The translators work slowly. They consult with each other on each phrase. They argue about the right way to carry a Hebrew word into Greek without losing the weight that the Hebrew word carries for a person who has grown up inside the tradition. Some words do not travel easily. Some require a Greek phrase where the Hebrew has a single word. Some require a choice between two Greek words where the Hebrew contains both meanings simultaneously.
The discipline of morning washing and prayer is the support structure for this kind of careful work. A translator who approaches the text already centered, already oriented toward the source that the text is trying to convey, will make different choices than one who approaches it as a linguistic problem to be solved efficiently. The ritual is not separate from the translation. It is the condition that makes translation possible.
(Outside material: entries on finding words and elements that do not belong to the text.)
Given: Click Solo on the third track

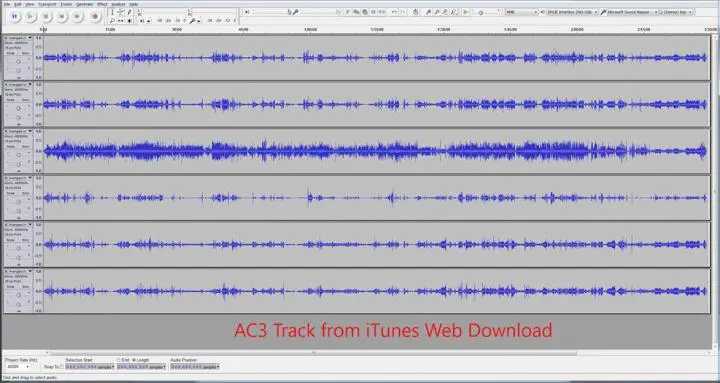Looking at the screenshot, I should click(x=25, y=146).
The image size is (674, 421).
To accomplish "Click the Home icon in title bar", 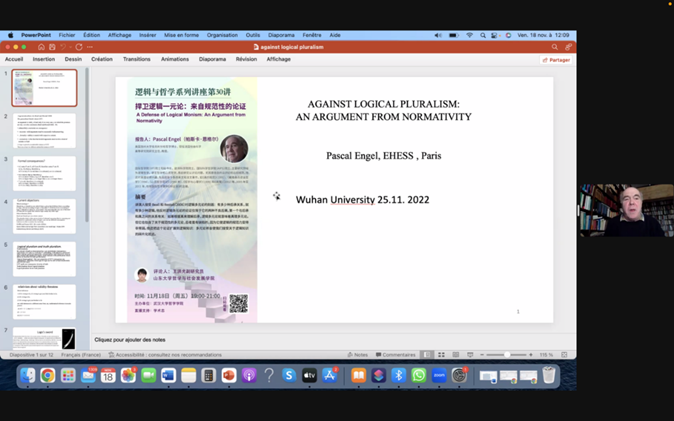I will (41, 47).
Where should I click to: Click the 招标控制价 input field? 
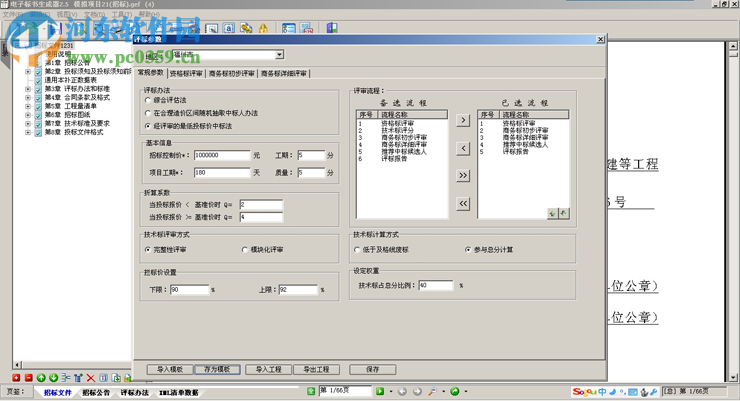point(221,156)
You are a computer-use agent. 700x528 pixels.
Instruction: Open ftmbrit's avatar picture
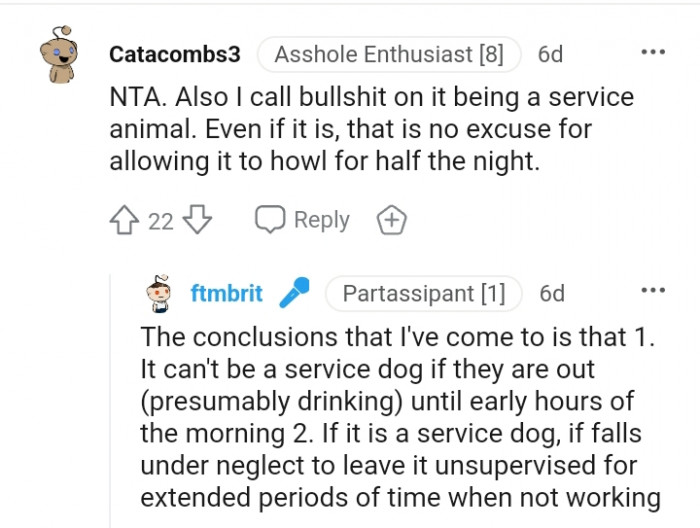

What the Royal Care Provided
Demetrius told Ptolemy that the Jewish texts had suffered from the absence of royal care. What he meant was that texts without institutional protection get distorted over time, copied carelessly, interpreted by people who lack the training to handle them properly, assigned to translators who will work quickly rather than well.
The royal care that Ptolemy now provides is not only financial. It is the declaration that this work matters enough to do correctly. The island at Pharos, the daily provisions, the banquet conversations, the king's genuine engagement with the wisdom being offered: all of these create conditions in which the translators can work at the pace and depth that the text requires.
When they finish, seventy-two translators who worked separately produce identical texts. The Letter of Aristeas presents this as the proof of divine involvement, the sign that the work was not only human scholarship but something that the same will that gave the Torah at Sinai was now carrying into Greek. The daily washing and prayer and slow careful work were the human end of a process that required a divine companion to complete.